**BRIEF:** Beneath this instruction is a listing; print exactly the lines in it starting at the line that contains "You are a computer-use" and going through the line that contains "Instruction: Click the".

**INPUT RECORDS:**
★ ★ ★ ★ ★
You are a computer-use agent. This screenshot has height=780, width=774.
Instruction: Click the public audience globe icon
★ ★ ★ ★ ★
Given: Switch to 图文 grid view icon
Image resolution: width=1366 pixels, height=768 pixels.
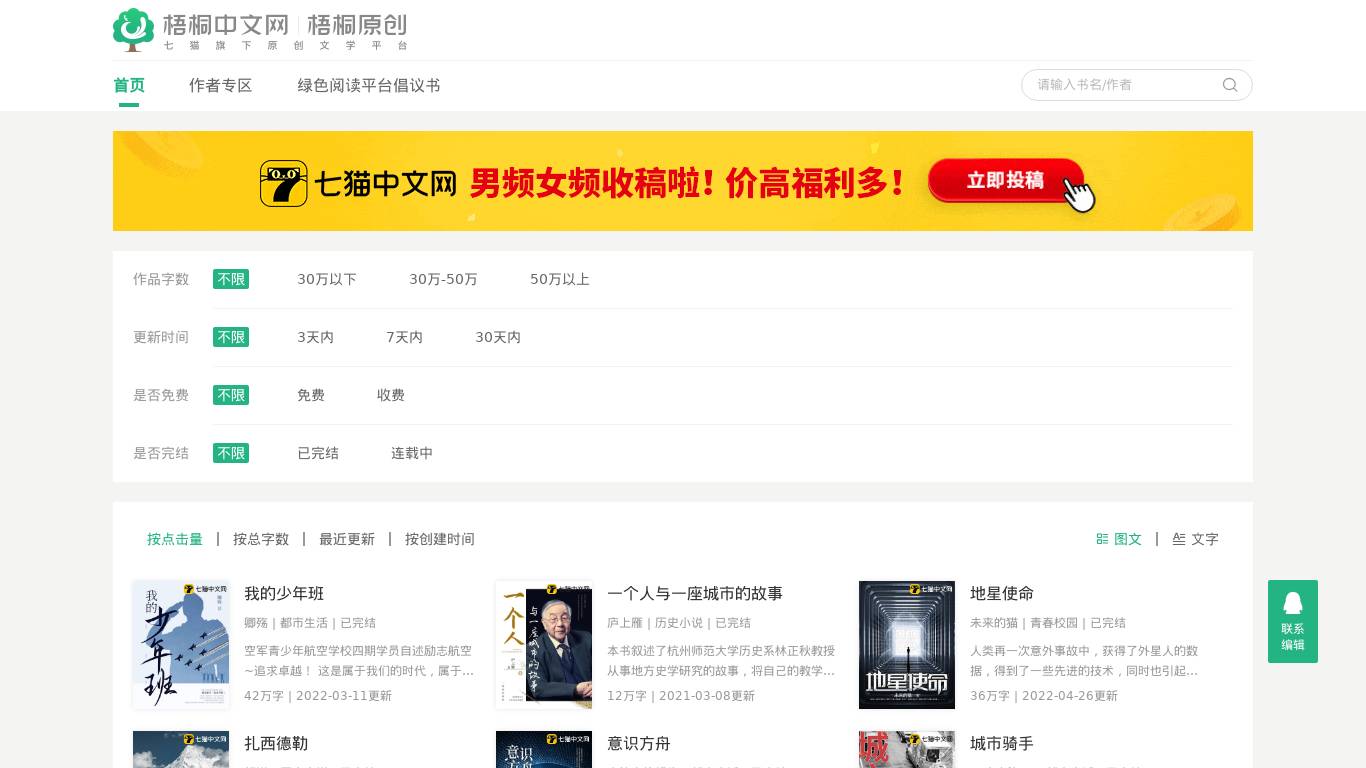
★ ★ ★ ★ ★
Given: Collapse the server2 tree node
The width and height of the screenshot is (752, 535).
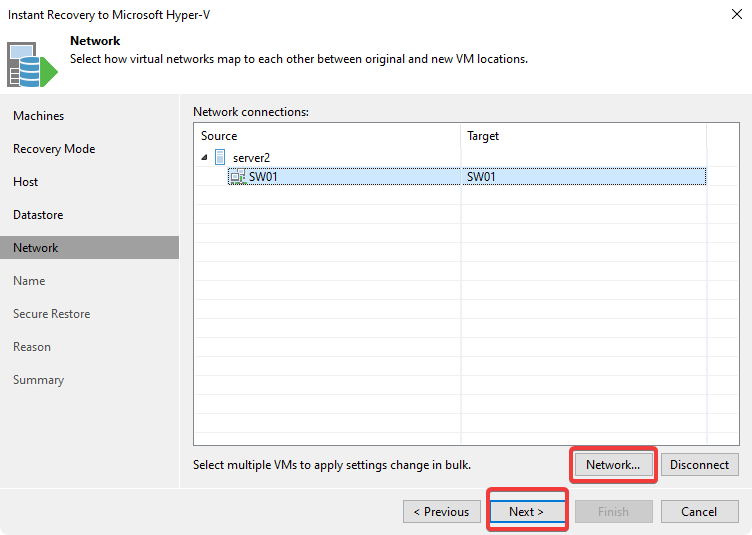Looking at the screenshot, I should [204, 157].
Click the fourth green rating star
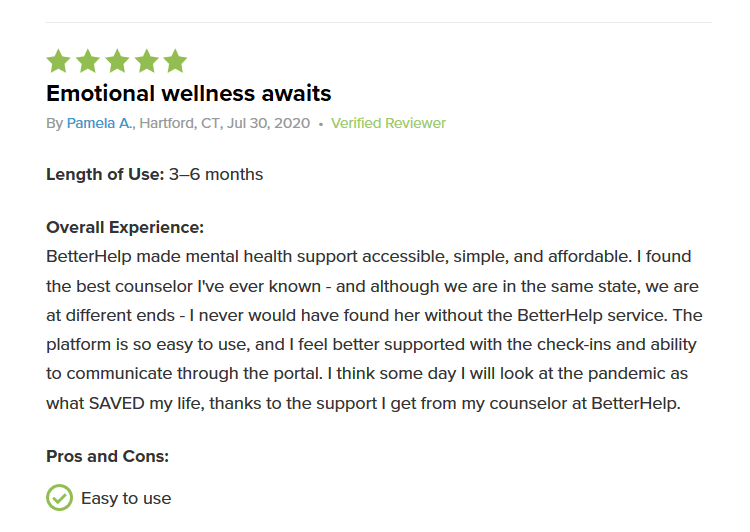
★ ★ ★ ★ ★
**TASK RESPONSE:**
You are a computer-use agent. This screenshot has height=780, width=774.
Instruction: Click the public audience globe icon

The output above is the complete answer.